- ACTIVITY:
Search the records for the word "first" and copy every line in which it occurs.

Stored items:
::::::::::

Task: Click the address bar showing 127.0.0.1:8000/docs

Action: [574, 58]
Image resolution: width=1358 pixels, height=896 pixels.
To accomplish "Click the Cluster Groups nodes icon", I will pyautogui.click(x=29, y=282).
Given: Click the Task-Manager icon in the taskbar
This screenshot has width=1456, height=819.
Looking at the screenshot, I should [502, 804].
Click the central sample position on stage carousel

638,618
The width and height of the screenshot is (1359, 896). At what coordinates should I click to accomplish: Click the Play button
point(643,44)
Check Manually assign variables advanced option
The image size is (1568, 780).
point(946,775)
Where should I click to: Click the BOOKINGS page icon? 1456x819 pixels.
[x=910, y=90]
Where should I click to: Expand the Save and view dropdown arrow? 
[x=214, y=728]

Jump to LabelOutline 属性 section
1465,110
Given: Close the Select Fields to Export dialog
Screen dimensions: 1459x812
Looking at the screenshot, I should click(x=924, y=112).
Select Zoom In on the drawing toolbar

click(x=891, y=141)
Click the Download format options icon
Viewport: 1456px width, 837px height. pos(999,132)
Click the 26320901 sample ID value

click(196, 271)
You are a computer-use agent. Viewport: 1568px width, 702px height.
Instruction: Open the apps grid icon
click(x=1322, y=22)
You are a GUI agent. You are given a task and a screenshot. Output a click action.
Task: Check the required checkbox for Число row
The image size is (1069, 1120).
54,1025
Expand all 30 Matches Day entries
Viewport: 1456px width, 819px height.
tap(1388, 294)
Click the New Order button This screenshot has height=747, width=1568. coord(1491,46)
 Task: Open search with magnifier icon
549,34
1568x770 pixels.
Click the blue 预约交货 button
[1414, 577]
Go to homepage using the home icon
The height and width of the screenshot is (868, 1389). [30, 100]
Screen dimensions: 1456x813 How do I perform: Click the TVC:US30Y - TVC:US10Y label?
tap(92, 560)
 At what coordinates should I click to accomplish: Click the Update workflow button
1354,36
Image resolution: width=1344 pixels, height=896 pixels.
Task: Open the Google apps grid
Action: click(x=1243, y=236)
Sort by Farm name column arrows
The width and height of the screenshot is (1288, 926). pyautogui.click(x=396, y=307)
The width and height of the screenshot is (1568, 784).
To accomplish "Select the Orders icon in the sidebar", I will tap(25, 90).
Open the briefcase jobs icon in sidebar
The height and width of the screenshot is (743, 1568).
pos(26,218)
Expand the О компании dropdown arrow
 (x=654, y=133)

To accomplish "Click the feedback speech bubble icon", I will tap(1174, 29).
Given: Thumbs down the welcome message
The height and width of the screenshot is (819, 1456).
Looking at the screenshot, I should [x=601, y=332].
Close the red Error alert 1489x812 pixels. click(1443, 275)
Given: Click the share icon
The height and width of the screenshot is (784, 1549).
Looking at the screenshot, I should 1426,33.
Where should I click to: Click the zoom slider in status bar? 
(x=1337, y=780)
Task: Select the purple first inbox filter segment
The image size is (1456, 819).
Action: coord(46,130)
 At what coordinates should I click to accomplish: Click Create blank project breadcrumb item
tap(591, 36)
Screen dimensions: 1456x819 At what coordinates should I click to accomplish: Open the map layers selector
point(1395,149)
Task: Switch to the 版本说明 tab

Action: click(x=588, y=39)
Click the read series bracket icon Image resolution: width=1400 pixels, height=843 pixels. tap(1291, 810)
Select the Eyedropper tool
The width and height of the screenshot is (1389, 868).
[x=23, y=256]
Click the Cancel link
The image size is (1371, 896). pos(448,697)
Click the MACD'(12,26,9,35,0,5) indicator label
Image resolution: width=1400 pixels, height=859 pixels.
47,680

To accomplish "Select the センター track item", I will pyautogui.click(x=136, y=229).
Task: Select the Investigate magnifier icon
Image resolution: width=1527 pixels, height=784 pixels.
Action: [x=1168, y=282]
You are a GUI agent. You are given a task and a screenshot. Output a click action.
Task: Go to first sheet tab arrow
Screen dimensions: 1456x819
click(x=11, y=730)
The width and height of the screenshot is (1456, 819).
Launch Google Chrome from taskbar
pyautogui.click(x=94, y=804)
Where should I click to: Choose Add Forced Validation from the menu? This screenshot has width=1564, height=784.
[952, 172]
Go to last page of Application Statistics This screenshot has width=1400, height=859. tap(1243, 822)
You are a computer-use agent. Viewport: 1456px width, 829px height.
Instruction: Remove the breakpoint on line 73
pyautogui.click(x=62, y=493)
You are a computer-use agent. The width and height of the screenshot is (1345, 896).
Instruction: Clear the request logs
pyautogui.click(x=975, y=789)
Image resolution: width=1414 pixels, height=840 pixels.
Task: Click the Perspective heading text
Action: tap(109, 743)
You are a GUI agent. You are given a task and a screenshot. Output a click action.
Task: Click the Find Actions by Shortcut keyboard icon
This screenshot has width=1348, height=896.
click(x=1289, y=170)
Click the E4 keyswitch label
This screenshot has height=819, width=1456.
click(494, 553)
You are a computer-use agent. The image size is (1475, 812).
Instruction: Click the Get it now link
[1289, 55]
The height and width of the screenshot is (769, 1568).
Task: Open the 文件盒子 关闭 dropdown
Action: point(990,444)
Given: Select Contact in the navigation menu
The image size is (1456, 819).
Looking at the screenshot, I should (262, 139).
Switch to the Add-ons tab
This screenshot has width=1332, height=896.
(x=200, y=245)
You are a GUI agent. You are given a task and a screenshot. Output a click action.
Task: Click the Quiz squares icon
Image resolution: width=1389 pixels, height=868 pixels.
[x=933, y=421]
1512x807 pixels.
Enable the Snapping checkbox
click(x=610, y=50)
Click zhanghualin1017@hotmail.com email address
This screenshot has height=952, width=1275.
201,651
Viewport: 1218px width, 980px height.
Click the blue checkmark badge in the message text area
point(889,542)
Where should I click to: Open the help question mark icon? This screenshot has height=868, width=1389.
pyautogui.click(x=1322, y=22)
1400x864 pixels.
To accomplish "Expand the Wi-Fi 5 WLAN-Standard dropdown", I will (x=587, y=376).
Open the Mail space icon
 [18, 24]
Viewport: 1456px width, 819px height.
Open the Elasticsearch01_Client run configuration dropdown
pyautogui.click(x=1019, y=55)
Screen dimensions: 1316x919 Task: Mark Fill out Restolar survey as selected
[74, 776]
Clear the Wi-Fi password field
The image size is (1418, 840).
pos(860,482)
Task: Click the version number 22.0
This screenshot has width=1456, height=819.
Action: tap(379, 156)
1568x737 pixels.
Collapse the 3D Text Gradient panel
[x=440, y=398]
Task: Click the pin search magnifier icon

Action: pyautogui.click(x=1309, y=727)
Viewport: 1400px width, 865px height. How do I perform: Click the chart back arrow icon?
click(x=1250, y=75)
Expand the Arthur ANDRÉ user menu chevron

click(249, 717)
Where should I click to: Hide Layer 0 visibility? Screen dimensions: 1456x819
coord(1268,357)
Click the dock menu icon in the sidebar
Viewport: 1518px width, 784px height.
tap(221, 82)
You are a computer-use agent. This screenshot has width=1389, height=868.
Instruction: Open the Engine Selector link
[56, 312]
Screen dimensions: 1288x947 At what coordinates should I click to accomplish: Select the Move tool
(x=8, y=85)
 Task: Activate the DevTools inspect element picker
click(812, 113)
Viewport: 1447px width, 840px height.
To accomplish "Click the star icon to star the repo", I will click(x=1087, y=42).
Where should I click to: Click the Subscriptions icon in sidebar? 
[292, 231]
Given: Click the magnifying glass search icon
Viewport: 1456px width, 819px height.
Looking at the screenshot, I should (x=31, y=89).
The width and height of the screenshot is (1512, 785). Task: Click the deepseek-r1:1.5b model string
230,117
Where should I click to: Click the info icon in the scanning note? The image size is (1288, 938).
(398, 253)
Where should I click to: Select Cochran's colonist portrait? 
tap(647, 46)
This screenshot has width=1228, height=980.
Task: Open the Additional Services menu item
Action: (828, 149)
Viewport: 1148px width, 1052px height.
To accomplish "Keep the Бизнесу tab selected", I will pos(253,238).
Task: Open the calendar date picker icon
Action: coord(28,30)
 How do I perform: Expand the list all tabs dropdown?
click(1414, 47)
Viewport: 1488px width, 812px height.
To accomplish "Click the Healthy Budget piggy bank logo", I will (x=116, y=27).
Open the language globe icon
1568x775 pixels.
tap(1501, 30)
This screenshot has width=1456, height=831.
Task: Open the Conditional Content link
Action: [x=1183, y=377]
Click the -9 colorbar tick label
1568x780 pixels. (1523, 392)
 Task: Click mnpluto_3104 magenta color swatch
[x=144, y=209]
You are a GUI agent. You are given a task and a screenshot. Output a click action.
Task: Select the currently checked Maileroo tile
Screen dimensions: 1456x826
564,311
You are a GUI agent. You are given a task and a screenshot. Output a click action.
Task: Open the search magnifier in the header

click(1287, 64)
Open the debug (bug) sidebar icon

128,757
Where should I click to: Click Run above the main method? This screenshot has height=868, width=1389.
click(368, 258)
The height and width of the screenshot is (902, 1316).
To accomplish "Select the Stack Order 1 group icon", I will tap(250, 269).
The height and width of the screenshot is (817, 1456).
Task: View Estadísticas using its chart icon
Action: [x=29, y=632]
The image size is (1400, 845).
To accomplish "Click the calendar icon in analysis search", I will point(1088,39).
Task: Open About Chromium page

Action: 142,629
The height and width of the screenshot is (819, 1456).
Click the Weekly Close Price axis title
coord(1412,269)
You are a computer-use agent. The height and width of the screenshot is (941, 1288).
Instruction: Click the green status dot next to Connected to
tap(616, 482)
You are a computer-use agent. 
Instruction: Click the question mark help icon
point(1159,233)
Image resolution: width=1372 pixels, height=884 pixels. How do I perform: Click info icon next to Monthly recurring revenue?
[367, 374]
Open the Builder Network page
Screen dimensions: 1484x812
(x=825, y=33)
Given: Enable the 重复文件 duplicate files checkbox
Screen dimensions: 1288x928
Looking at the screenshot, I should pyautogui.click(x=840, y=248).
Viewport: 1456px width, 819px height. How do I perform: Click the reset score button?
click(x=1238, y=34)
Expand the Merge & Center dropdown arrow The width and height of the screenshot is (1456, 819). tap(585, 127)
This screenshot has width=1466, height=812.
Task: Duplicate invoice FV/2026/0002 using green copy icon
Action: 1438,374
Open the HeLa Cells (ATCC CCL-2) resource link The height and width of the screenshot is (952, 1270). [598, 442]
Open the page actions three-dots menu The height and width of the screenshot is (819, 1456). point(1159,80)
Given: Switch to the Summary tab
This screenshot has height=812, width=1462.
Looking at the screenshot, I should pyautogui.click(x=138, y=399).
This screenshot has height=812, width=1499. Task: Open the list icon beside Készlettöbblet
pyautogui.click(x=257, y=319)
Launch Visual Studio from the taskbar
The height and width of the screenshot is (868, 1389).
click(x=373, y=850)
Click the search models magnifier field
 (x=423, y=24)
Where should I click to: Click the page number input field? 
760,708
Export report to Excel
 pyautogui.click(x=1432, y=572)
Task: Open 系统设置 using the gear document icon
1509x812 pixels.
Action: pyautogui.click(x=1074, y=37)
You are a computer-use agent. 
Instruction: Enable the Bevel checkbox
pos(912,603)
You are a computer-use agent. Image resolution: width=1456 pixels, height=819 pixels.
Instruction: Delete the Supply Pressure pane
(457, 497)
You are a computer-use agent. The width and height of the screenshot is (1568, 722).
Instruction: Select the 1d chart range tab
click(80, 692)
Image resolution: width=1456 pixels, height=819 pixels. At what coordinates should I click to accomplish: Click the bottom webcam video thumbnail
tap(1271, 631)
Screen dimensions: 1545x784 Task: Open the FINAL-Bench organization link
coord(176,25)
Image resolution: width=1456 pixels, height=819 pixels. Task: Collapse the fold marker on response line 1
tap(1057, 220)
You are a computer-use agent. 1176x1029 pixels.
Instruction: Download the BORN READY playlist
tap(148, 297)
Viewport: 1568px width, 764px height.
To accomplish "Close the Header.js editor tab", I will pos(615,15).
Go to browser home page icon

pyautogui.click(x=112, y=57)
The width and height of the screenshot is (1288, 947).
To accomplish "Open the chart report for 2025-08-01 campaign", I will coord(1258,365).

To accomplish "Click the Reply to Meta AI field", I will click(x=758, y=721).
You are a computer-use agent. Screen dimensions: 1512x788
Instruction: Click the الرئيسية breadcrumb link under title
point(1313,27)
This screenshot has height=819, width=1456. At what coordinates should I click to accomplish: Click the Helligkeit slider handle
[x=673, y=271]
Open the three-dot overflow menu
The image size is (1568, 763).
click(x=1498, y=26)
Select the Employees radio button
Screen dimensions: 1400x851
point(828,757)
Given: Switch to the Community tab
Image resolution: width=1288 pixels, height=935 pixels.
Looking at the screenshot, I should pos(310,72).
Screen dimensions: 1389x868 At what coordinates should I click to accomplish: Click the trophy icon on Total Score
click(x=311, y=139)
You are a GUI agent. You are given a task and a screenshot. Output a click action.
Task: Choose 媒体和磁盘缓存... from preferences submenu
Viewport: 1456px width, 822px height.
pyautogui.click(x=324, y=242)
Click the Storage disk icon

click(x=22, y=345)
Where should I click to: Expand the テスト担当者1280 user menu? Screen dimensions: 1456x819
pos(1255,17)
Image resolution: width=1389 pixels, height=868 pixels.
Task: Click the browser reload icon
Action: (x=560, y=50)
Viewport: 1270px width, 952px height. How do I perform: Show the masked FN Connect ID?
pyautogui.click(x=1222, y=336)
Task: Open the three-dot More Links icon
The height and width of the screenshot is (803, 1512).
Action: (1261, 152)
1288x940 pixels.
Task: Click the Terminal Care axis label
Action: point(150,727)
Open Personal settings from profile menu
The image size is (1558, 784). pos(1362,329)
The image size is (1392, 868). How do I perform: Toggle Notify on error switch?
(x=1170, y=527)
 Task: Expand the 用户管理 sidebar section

::::::::::

- SOLUTION FOR THIS EXERCISE:
Task: Select the purple first inbox filter segment
Task: Go to first sheet tab arrow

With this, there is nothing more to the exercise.